Start of Block
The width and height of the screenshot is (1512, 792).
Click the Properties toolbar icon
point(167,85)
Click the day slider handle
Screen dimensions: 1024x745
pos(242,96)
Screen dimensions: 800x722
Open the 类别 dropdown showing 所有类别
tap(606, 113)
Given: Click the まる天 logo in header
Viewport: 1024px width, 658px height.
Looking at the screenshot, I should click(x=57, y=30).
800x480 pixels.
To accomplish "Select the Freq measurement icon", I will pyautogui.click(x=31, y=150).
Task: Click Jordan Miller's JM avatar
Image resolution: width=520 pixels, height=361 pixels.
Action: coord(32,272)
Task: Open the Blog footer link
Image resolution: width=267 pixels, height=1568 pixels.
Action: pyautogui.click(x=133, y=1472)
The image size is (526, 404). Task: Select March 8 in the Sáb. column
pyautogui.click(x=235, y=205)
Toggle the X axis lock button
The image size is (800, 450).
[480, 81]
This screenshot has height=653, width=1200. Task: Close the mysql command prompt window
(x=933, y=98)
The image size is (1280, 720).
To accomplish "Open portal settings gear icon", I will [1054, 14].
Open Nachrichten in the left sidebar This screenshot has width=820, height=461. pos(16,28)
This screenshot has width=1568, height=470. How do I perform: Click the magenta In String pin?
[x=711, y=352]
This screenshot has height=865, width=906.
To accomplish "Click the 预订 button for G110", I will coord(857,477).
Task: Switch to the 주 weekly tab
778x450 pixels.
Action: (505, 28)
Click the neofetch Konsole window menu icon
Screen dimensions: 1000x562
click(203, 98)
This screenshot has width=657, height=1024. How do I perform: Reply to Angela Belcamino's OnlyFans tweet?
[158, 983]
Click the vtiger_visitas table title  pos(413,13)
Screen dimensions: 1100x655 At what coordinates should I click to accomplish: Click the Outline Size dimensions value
End of Block
Task details: Go through the material and copy each line in which the word "will" occurs.

Worked solution:
To accomplish "Select the Freq measurement icon", I will pyautogui.click(x=31, y=150).
To accomplish "Open portal settings gear icon", I will [1054, 14].
To accomplish "Click the 预订 button for G110", I will coord(857,477).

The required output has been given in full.